Heidelberg: Behördenmitarbeiter soll Frau sexuell genötigt haben
Beim Stellen des Asylantrags Behördenmitarbeiter soll Frauen sexuell genötigt haben Schwere Vorwürfe gegen einen Behördenmitarbeiter in Baden-Württemberg: Er soll von einer Frau sexuelle Dienste verlangt und dafür...
July 31 — İsrail x Hizbullah ile kalıcı barış anlaşması...?

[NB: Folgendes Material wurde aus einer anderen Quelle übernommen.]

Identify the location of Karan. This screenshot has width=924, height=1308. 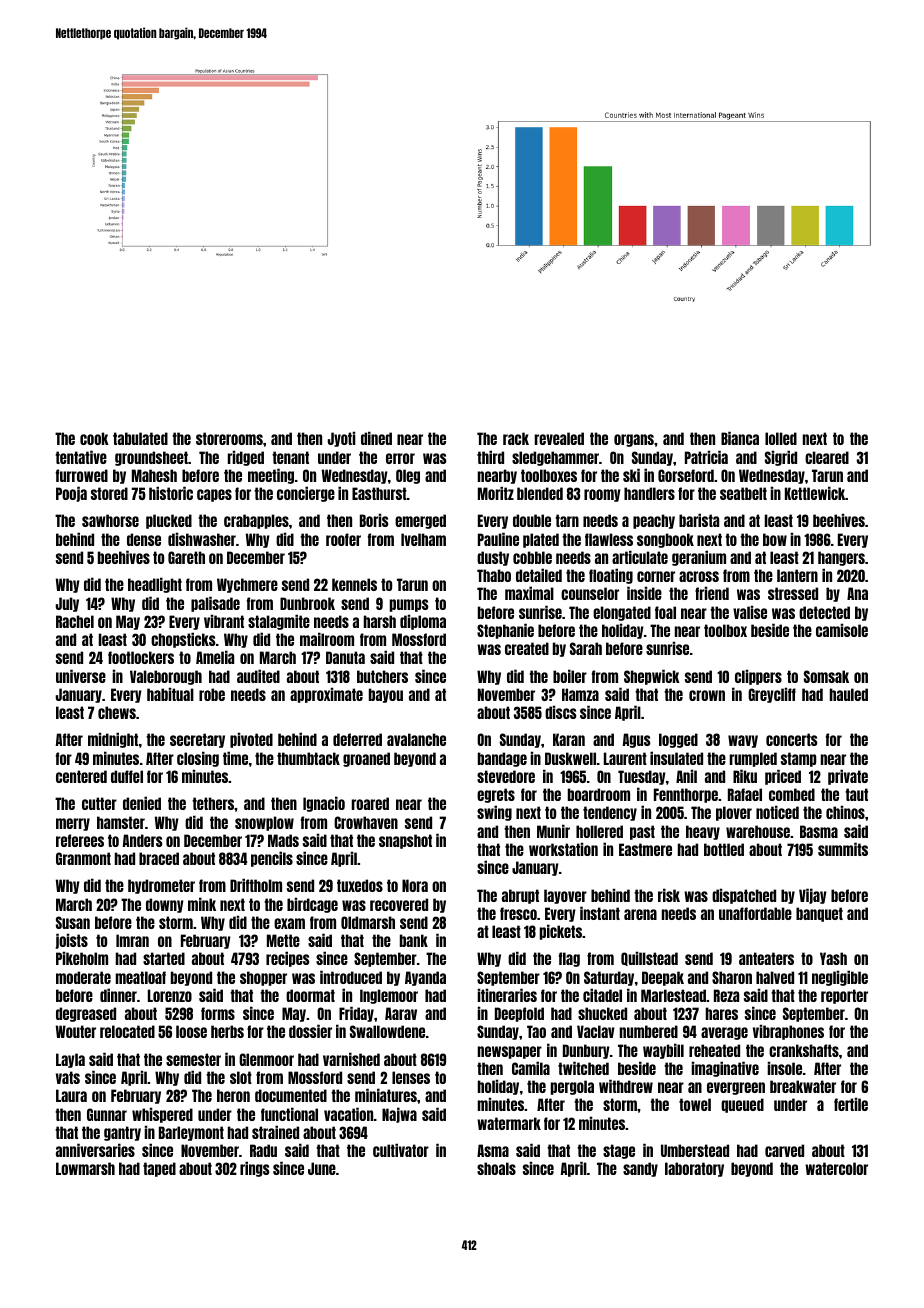
(569, 739).
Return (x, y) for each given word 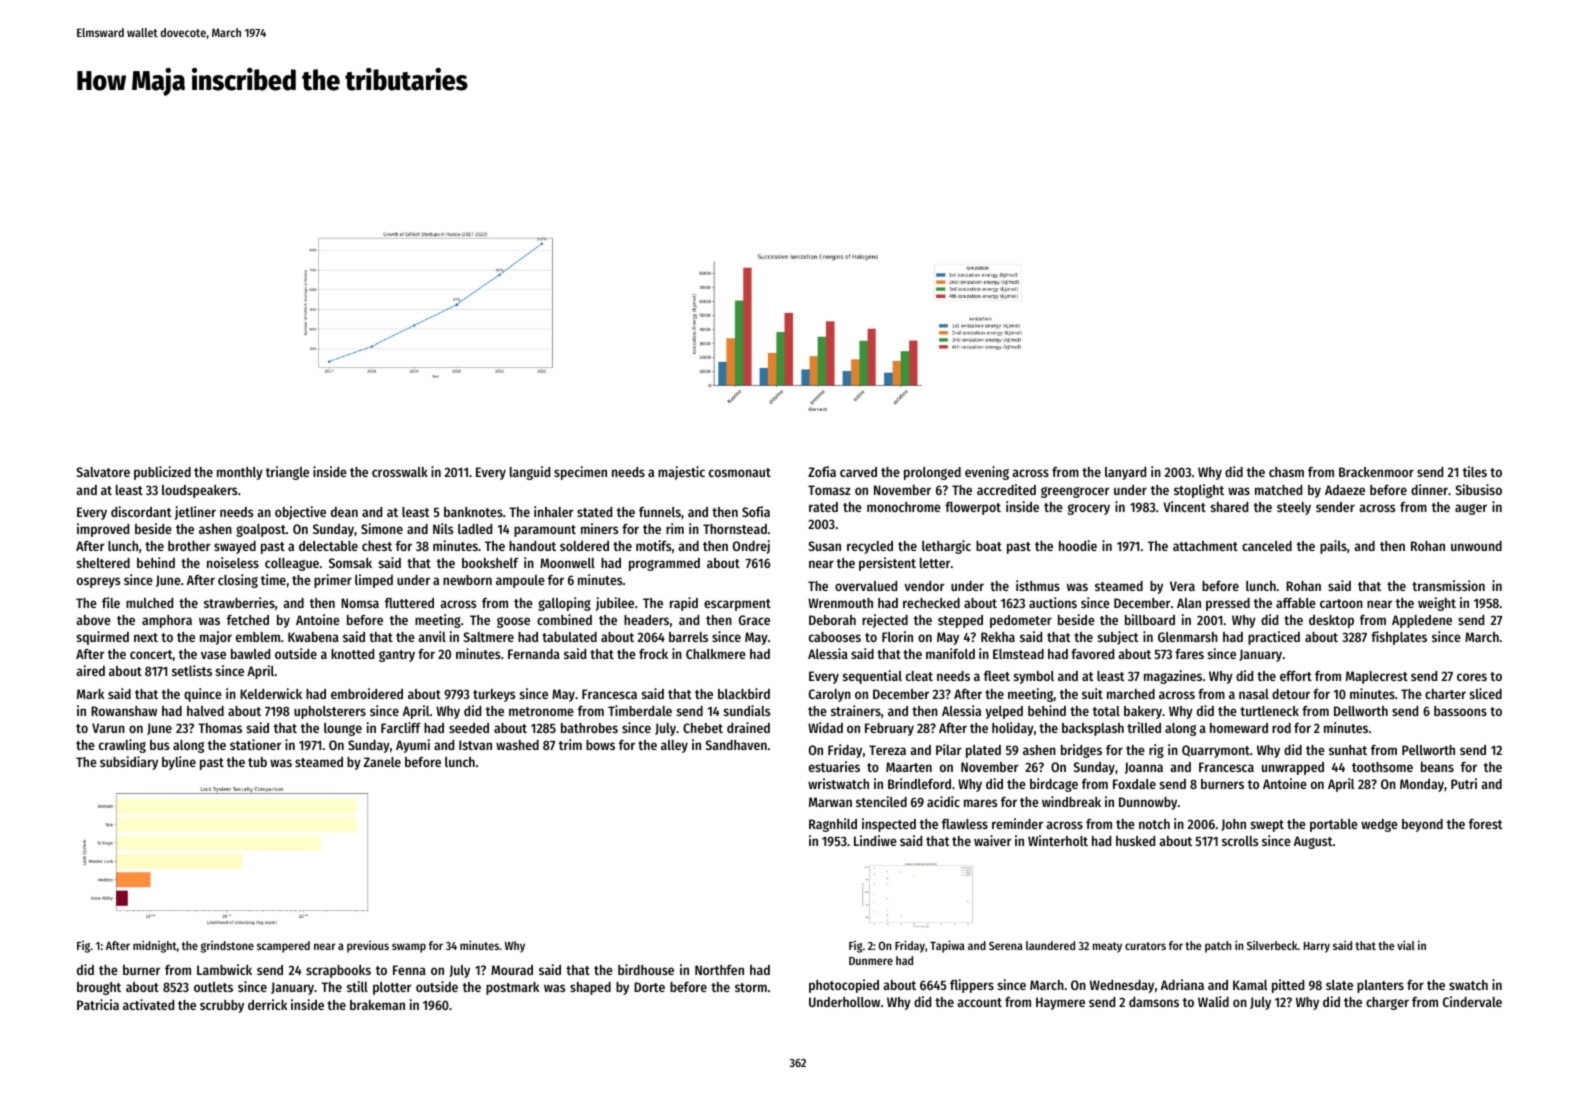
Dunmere (871, 961)
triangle (287, 473)
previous (368, 947)
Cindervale (1472, 1001)
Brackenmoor (1376, 472)
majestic (681, 473)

Auf internationaler Bühne bahnt sich eine bedeutende Geschichte an. Beim Stellen des Asylantrags Behördenmitarbeiter soll Frauen sexuell genötigt haben Schwere Vorwürfe gegen einen Behördenmitarbeiter in Baden-Württemberg: Er soll von einer Frau sexuelle Dienste verlangt und dafür versprochen haben, ihre Abschiebung zu verhindern. Inzwischen gibt es weitere Verdachtsfälle. 39 Uhr Zur Merkliste hinzufügen Artikel anhören (1 Minute) 1 Min X.

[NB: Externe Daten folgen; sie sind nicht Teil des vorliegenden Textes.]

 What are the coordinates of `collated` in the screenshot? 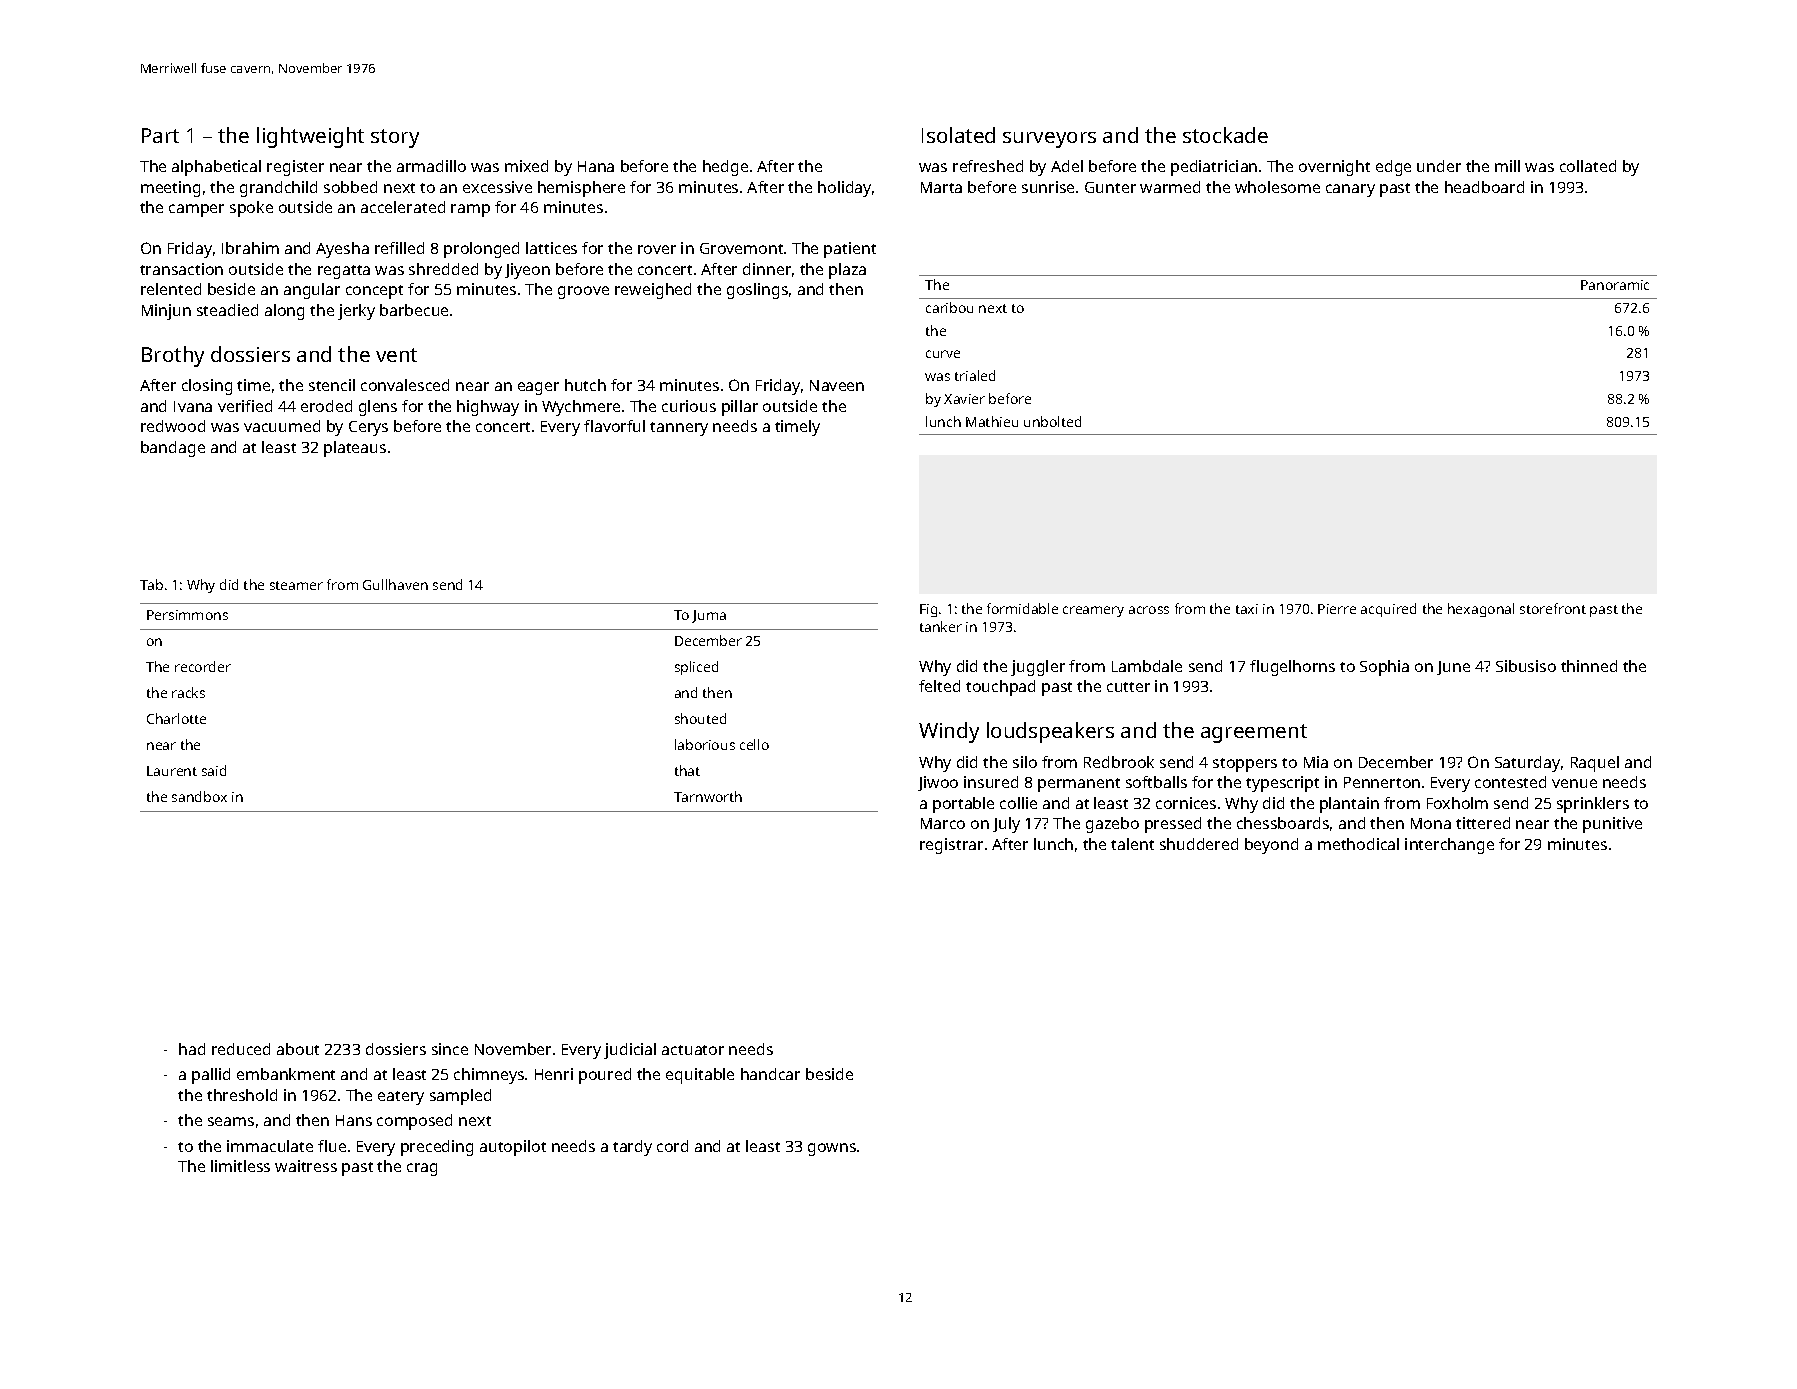 It's located at (1588, 166).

com Facebook E-Mail Link kopieren Weitere Optionen zum Teilen X. com Facebook E-Mail Messenger WhatsApp Link kopieren SPIEGEL bei Google bevorzugen Bild vergrößern Schild zur Aufnahmeeinrichtung für Flüchtlinge in Heidelberg Foto: Uwe Anspach / dpa Die Staatsanwaltschaft Heidelberg ermittelt gegen einen Mitarbeiter des Regierungspräsidiums (RP) Karlsruhe, der Frauen sexuell genötigt haben soll, die im Ankunftszentrum in Heidelberg einen Asylantrag stellen wollten. Der Mann sei inzwischen vom Regierungspräsidium freigestellt worden, teilte die Staatsanwaltschaft Heidelberg mit.
Die Einzelheiten
Den Angaben zufolge hatte sich eine junge Frau Ende Juni an die Polizei gewandt und Vorwürfe gegen den Mann erhoben. Er habe ihr in Aussicht gestellt, ihre Abschiebung zu verhindern und im Gegenzug sexuelle Dienste verlangt. Sie habe sich dann so unter Druck gefühlt, dass sie den Beschuldigten mit der Hand befriedigte.

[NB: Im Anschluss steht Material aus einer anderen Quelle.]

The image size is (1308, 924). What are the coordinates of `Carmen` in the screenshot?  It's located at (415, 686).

Mehr zum Thema Fall in Baden-Württemberg: Polizist soll zwei mutmaßliche Opfer von Zwangsprostitution vergewaltigt haben 1 Min Zur Merkliste hinzufügen 1 Min Zur Merkliste hinzufügen Nachdem der mutmaßliche Täter identifiziert wurde, habe man weitere sechs Frauen ermittelt, die der Beschuldigte ebenfalls zu sexuellen Handlungen habe bewegen wollen. Sie seien auf seine Forderungen aber nicht eingegangen. Die Behörden ermitteln wegen des Vorwurfs der sexuellen Nötigung gegen den Mann.
Bis zur rechtskräftigen Verurteilung gilt die Unschuldsvermutung.
Das Thema zählt nun zu den wichtigsten Punkten der globalen Agenda.